Stille Nacht

Stille Nacht
Ich stand am Ecke der Gasse und warte
Auf Dich, allein
Der kalte Mond schwieg
Keine menschliche Spuren
Ich brachte noch Sreichhölzer
Falls Du nicht rechtzeitig kommst
Ich werde eins anzünden
Die flimmernde Flamme wird zumindest in dieser stillen Nacht
Mir ein wenig Wärme schenken
Falls Du immer noch nicht kommst
Das macht nichts
Ich habe noch ein Feuerzeug vorbereitet.

Endlich schlossen wir die Tür an der Spiegelgasse.
In einem kleinen Kreis knallten wir eine Flasche Champagner.
Endlich war es so weit, sich auf einer stillen Nacht zu freuen.

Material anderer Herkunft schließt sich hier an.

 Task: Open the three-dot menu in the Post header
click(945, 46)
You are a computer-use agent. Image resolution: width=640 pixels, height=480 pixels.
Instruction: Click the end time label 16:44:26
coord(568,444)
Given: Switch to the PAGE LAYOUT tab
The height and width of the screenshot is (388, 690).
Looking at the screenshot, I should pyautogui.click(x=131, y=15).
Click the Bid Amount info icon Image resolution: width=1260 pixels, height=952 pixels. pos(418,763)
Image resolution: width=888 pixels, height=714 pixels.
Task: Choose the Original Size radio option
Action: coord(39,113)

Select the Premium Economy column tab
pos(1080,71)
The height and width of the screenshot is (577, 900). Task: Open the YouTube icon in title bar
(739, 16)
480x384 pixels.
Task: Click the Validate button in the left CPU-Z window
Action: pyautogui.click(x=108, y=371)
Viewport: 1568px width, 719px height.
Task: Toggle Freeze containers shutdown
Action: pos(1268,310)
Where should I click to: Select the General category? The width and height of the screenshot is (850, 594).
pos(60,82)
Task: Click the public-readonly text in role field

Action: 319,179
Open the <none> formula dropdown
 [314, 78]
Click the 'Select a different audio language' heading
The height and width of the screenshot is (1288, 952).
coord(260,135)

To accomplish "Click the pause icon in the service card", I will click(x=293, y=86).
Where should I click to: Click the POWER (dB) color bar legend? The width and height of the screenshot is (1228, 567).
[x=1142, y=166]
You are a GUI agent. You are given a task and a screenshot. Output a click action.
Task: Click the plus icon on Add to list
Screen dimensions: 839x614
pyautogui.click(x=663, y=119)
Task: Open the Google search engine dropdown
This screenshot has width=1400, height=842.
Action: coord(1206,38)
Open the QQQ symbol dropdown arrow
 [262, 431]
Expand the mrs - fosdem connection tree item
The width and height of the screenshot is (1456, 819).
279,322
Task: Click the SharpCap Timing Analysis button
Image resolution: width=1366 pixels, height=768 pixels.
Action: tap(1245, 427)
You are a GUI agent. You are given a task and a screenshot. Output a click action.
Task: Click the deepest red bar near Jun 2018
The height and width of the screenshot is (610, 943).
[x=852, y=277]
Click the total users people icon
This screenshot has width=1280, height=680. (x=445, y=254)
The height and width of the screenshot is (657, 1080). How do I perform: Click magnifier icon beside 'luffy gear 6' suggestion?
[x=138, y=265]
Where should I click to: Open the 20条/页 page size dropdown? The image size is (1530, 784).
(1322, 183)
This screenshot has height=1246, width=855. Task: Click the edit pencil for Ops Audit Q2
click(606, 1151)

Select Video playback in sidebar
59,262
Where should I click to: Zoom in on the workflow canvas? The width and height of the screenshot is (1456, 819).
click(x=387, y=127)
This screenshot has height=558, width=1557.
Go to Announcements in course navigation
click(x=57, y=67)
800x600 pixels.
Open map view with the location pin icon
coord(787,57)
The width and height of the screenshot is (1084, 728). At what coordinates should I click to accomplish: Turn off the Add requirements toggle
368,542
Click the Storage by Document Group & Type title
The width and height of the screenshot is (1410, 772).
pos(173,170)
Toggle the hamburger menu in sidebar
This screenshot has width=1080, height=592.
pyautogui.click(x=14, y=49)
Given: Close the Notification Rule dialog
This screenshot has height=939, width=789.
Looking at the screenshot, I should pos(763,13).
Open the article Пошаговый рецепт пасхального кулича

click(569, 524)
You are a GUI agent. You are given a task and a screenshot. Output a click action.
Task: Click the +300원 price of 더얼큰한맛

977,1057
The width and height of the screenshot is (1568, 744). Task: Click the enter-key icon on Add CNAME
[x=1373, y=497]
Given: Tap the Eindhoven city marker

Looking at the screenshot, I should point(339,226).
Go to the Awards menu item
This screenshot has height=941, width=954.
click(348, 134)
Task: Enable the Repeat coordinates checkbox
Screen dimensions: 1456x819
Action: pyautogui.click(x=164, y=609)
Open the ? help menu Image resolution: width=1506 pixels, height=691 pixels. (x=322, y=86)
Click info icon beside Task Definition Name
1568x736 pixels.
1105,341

Einst freute ich mich auf eine Fest mit Weihnachtslieder in einem familären Kreis. Es war schön und warm. Es war eine andere Zeit.
Mit Shui Tang hat es sich Einiges geändert.
Ich verbrachte sogar das Essen in einem heiligen Abend in Burgerking, nur weil ich zu faul und zu müde war, weiter zu fahren, um mit jemanden zu feiern.
Eine stille Nacht ist an sich nichts besonders.
Ausser – dass es still ist.
Diese Stille ist wunderbar, wenn paar Engels dazu fliegen, dann bereite ich noch paar Teeschale vor. Die Gasse ist leer, ich zünde noch paar Kerzen. Vielleicht ist es dann so weit.